Never – at least not without your attorney present. Don’t make the mistake of giving a statement to police or investigators by yourself just because you think asking for an attorney will make you look guilty. This is a bad misconception, and many police officers who are themselves charged with a crime immediately hire a defense attorney. If the police are questioning you, it typically means they don’t have enough evidence to arrest you and they are hoping you will make a statement that incriminates yourself.

An attorney represents your best interests by communicating with investigators without saying anything that is admissible in court, while simultaneously seeking any information that can be used to get your charges dropped or lowered. If you choose to talk with police without a lawyer present, then – as the saying goes – anything you say can and will be used against you in court.

The only statement you should ever make to law enforcement when being questioned is: “I would like to speak to my attorney.”


Bail is an amount of money, specified by the court, that allows for the conditional release of the arrested defendant from custody. The purpose of bail is to allow temporary freedom to those facing a criminal charge so that they can adequately prepare for their case, while also ensuring they return to court for their trial.

Defendants typically hire bail bond companies to post their bail, and they get their money back after showing up in court (minus a premium for this service of up to 10 percent). If the defendant fails to show up for his or her trial, then the bond company revokes the bond and hires a bounty hunter to find and seize the defendant.

Criminal defense lawyers often work with the court to save their defendant thousands of dollars by lowering the bail amount or getting it waived completely. Attorneys can also negotiate with the bondsmen on their client’s behalf, securing a lower premium rate.


If you are charged with a felony offense like homicide or another violent crime, one of the first steps will likely be a preliminary hearing. Preliminary hearings, or “prelims,” are pre-trial proceedings where the judge evaluates whether or not there is enough probable cause to justify pursuing a criminal case and, if so, whether the prosecution has sufficient evidence to charge you with the crime.

The standard of proof in a preliminary hearing is much lower than a trial; however, this stage is important because it gives your attorney the chance to examine the case against you and properly build your defense accordingly. During the prelims, your attorney may also dispute evidence, throw out witness testimonies, and identify weaknesses in the prosecution’s case.


A preliminary hearing typically takes places shortly after the official charges have been filed against you. The Federal Speedy Trial Act mandates that prelims be held no later than 30 days after the defendant has been arrested; however, defendants have the right to “waive time” – which means delaying prelims until such a time when all the major players in the case are ready. Waiving the right to a speedy trial is typically beneficial for the defense because it allows us more time to prepare.

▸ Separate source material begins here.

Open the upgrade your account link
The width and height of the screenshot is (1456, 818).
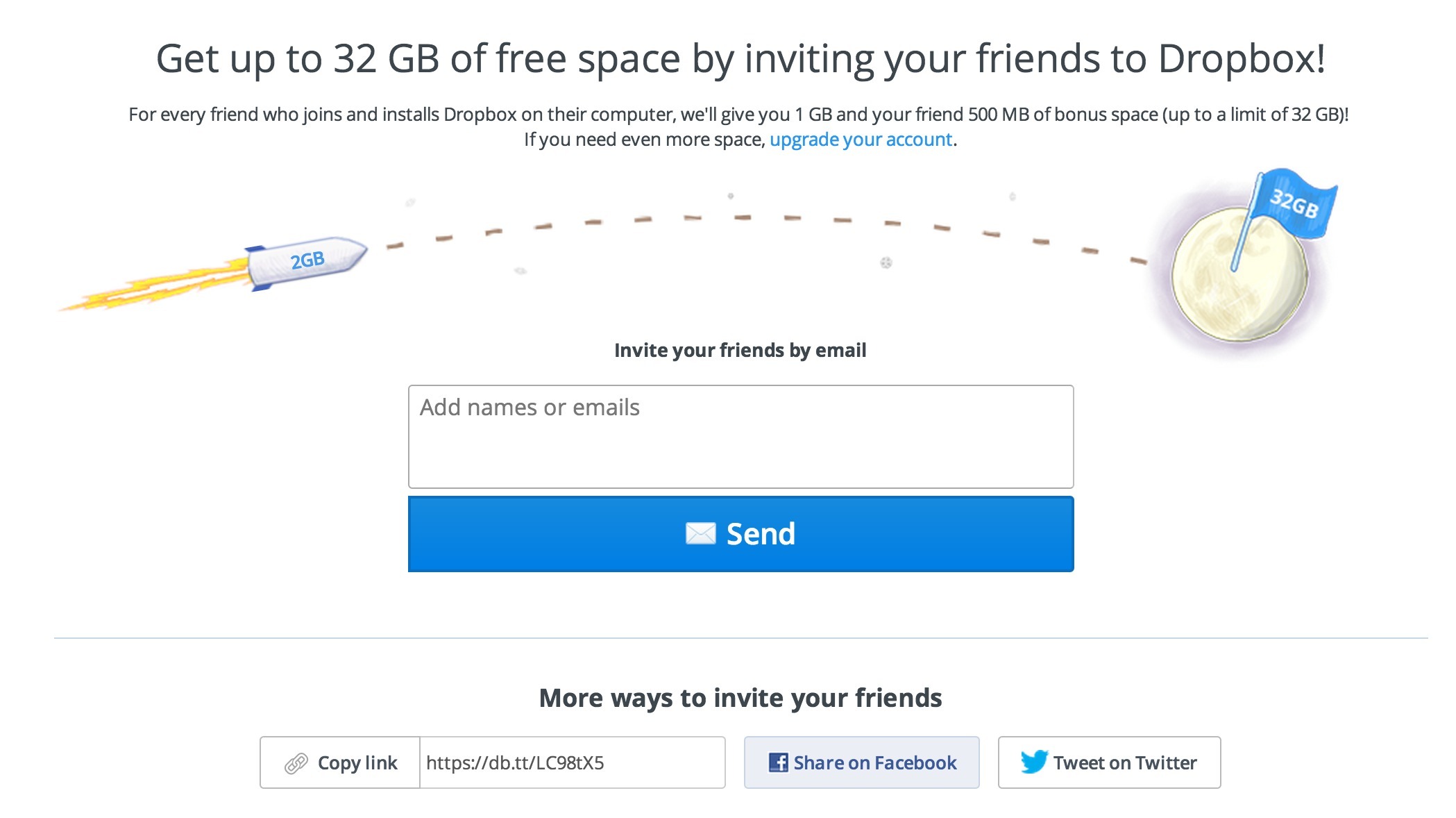pos(861,140)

A pretrial conference (or “pretrial motion”) is a legal proceeding that takes place before the actual trial begins and its purpose is to ensure a “fair and expeditious trial.” During the pretrial conference, both parties meet before the judge to determine which evidence and witness testimonies will be admissible in court.

The pretrial conference is also when your defense attorney may discuss a plea bargain with the District Attorney, such as pleading guilty to a lesser crime or downgrading the charge from a felony to a misdemeanor. An overwhelming majority of criminal cases never reach the trial phase – most end via a plea bargain during the pretrial conference.

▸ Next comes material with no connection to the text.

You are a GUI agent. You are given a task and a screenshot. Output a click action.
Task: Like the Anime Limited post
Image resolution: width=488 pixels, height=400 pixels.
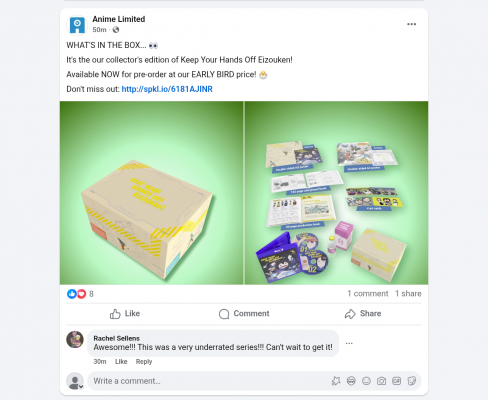click(125, 314)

If a plea bargain cannot be reached during the pretrial conference, then your trial date will be set. In some cases, it is wiser for a defendant to go to trial than take a plea bargain depending on the specific facts and circumstances surrounding the case. An experienced criminal defense attorney will be able to determine your best course of action.


The duration of each criminal case varies according to factors like the complexity of the case, seriousness of the charge, the evidence brought by the prosecution and the wishes of the defendant. On average though, a criminal case can take anywhere from two months to two years.

We know that most people are eager to resolve their case as quickly as possible so they can get on with their lives. However, it is always better to allow your defense attorney sufficient time to prepare your case and examine the evidence so that we deliver the best possible outcome in your case.


Yes. Regardless of what crime you or a loved one have been charged with – whether it is a felony or misdemeanor – it is imperative that you have an experienced attorney on your side. Not only is appointing an attorney to represent you a fundamental right (as stated by the Miranda Rights that should have been read to you when you were arrested – “You have the right to an attorney. If you cannot afford an attorney, one will be provided for you.”), it is in your best interests to hire a lawyer who can skillfully navigate the legal landscape and ensure the best possible outcome for your case.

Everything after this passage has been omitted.